__Entries shown__.
____

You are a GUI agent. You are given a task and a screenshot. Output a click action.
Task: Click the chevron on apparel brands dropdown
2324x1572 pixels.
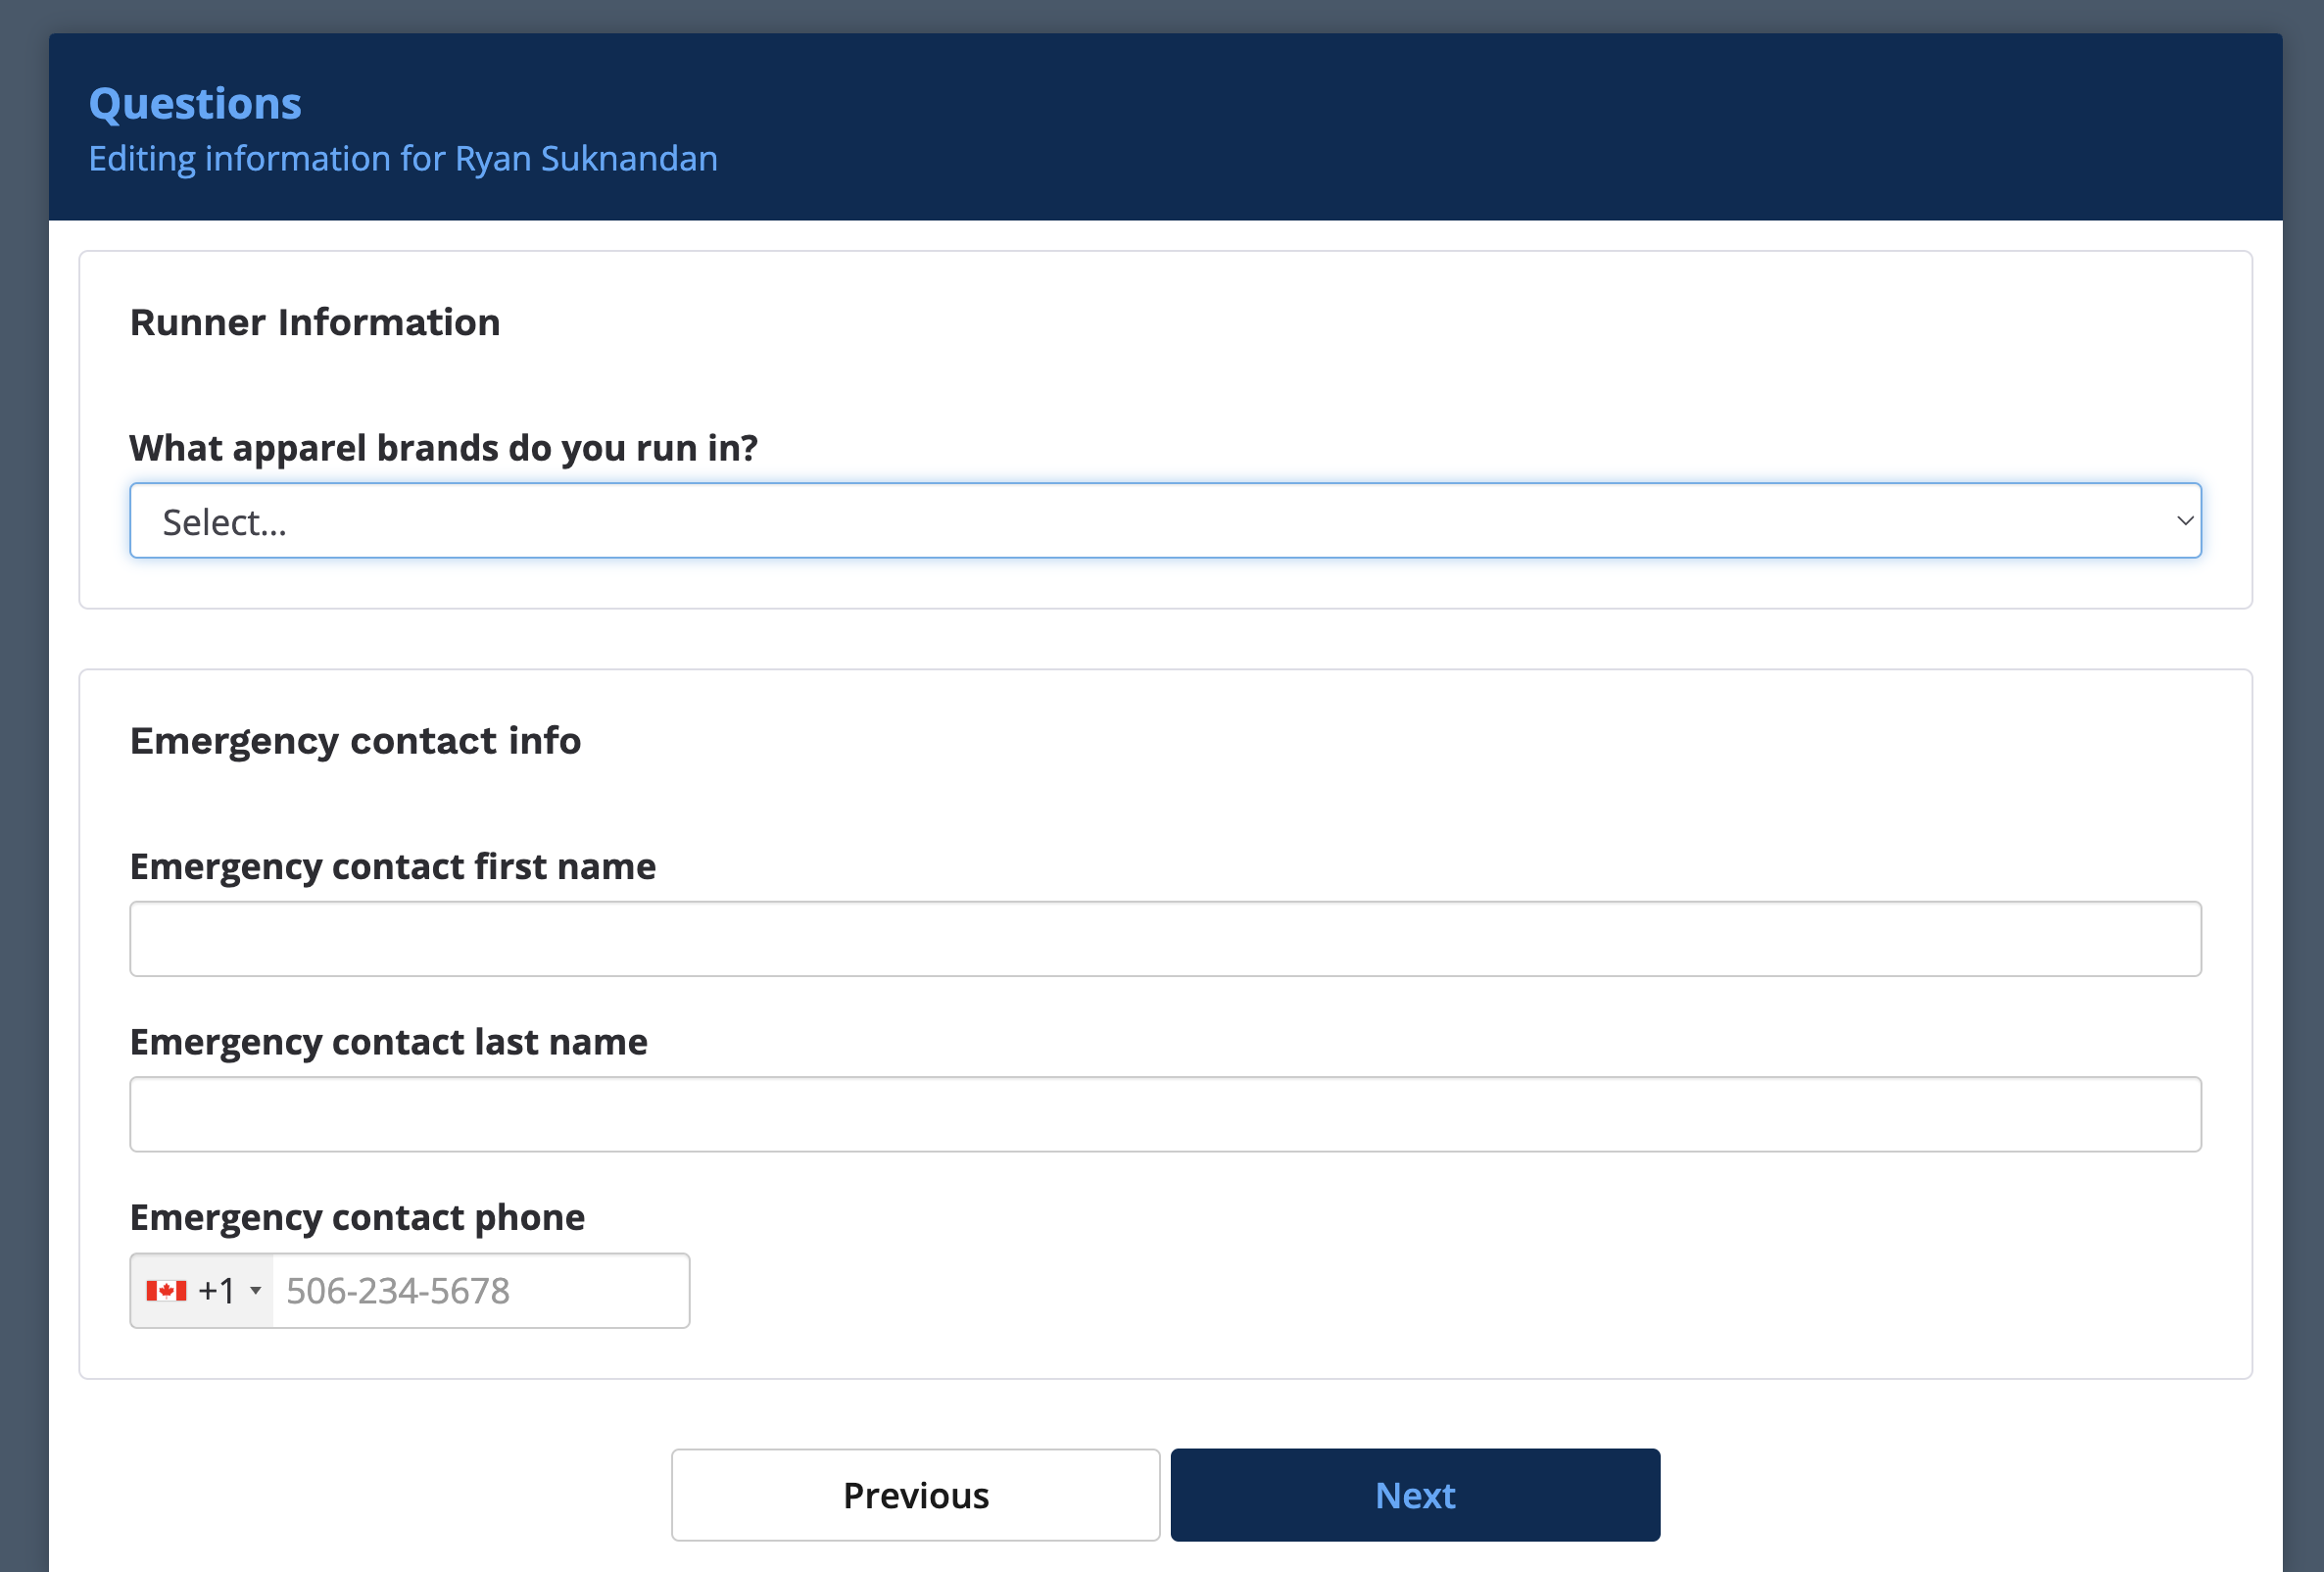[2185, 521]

____

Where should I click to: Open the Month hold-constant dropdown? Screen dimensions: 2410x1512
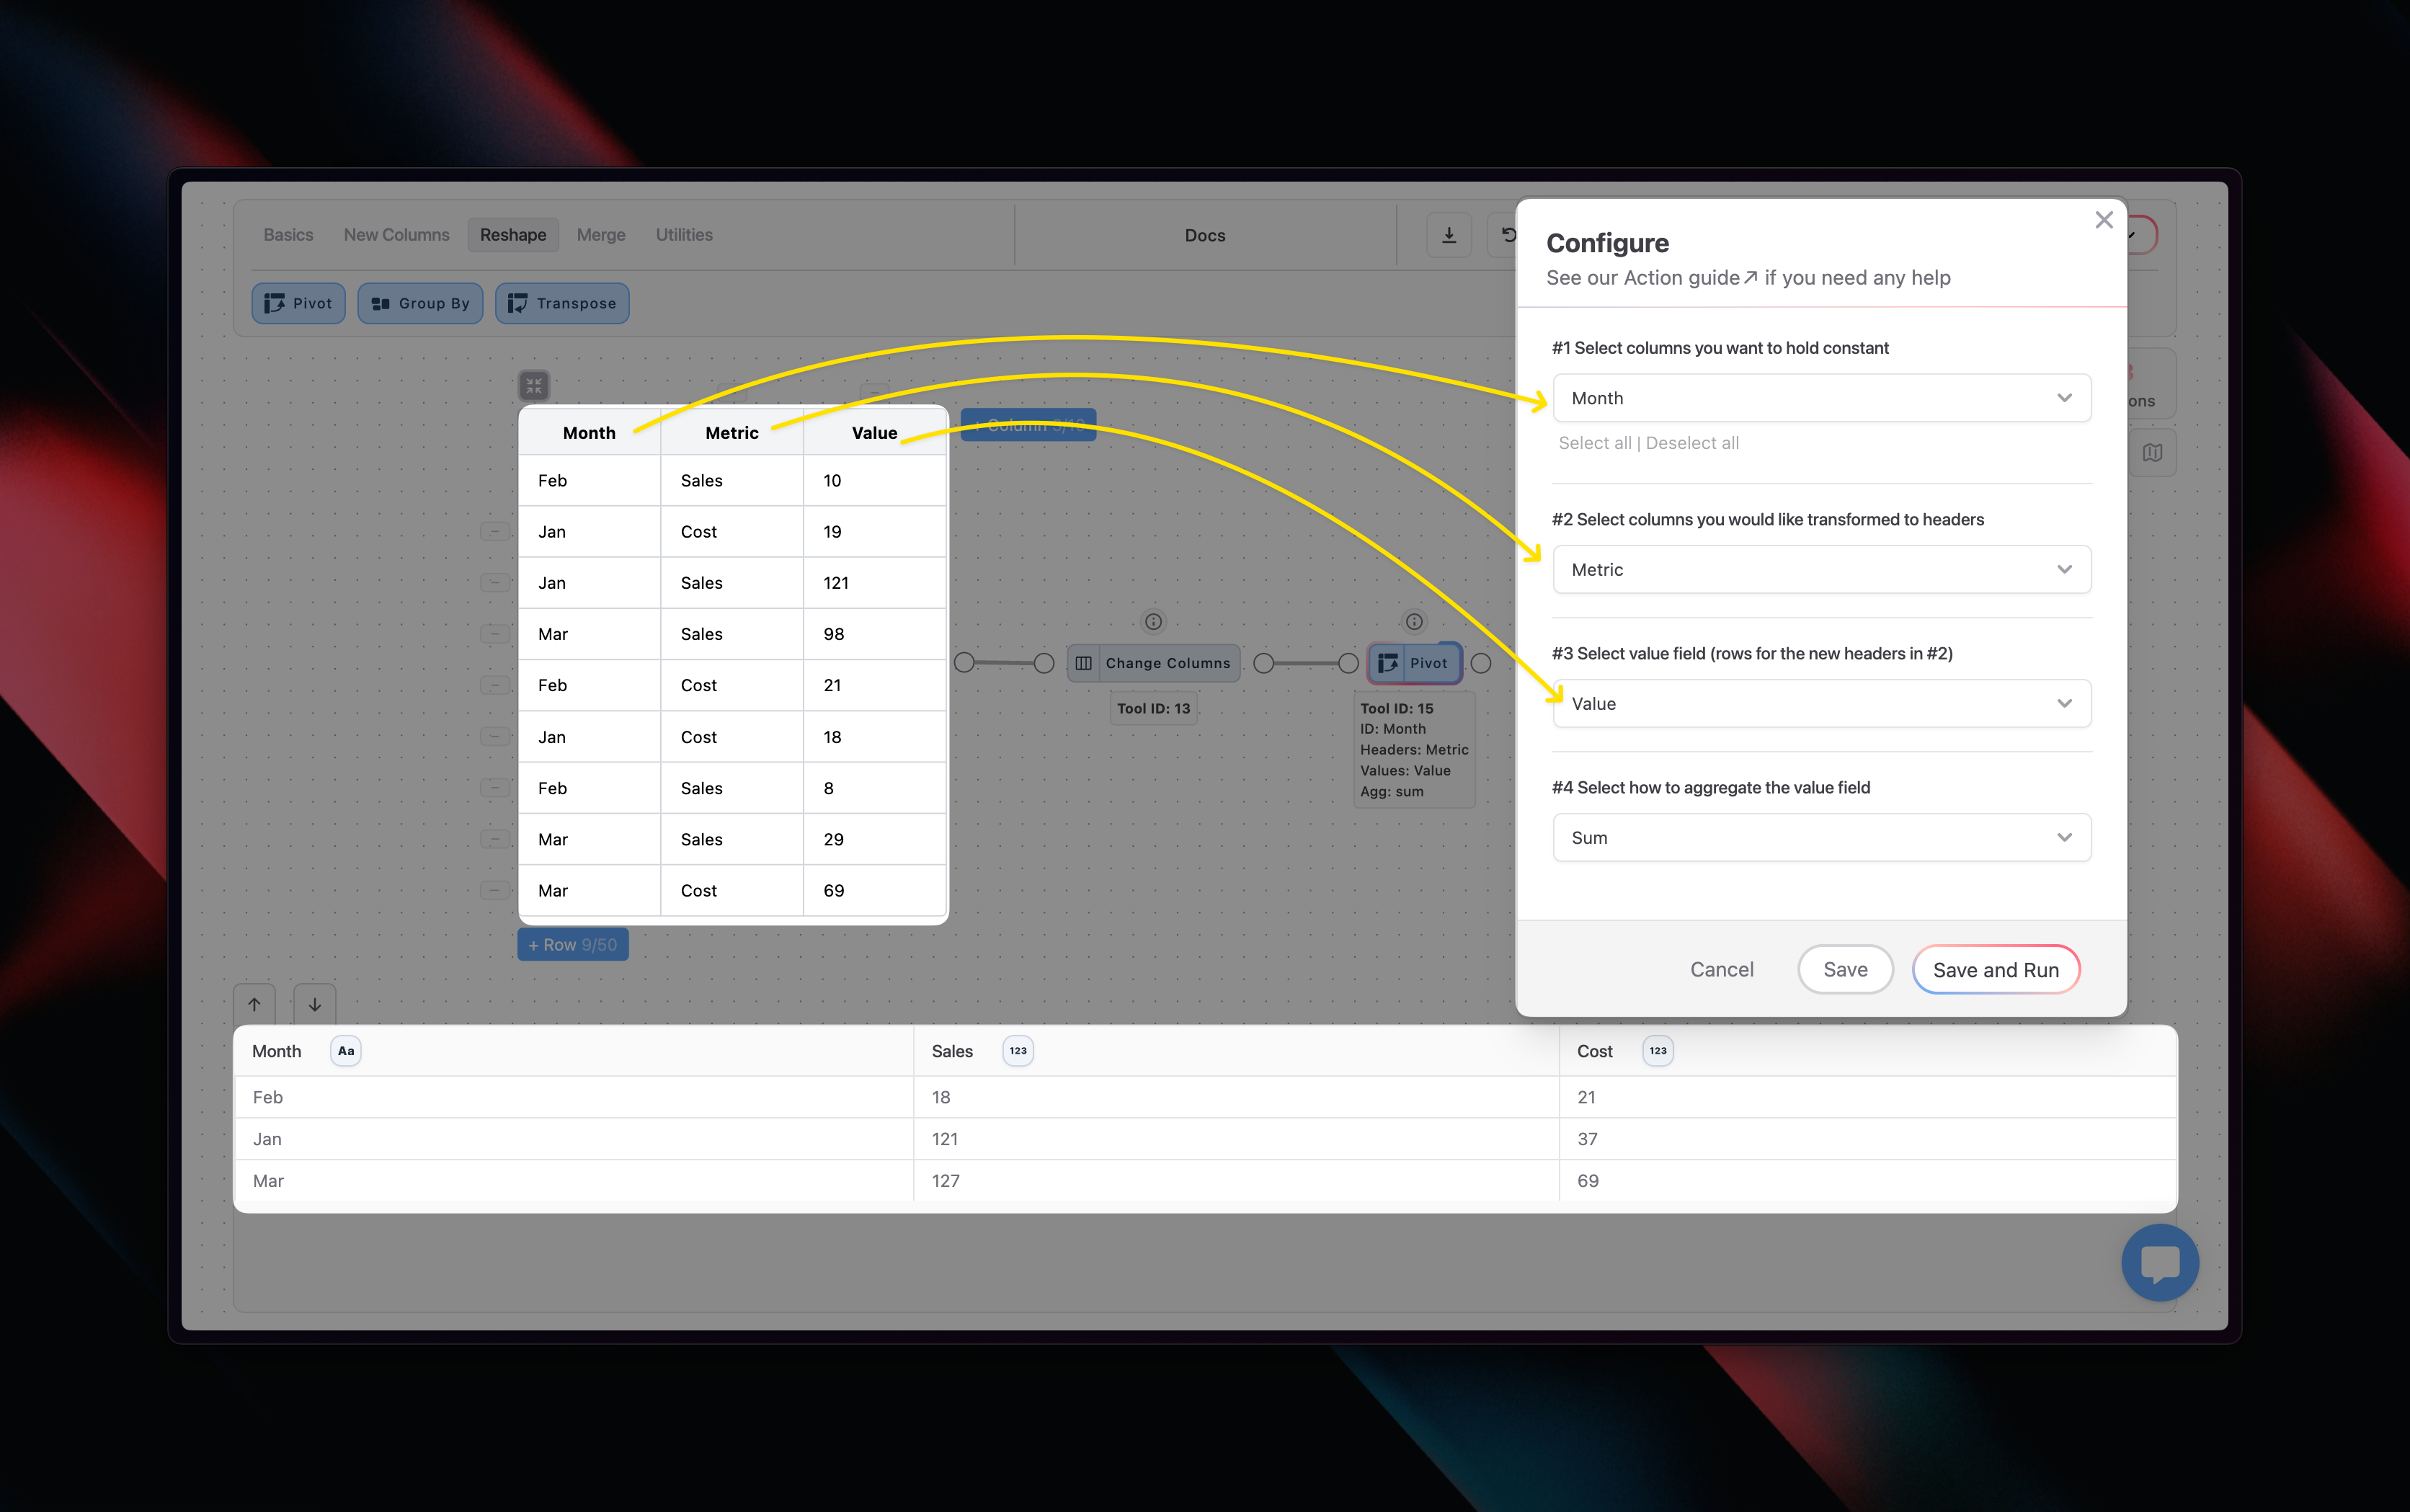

____

__Requirement__.
Filter the data for the string "dropdown". Copy each matching line.

__Written response__.
Task: Click the chevron on apparel brands dropdown
Where should I click to: Open the Month hold-constant dropdown? Screen dimensions: 2410x1512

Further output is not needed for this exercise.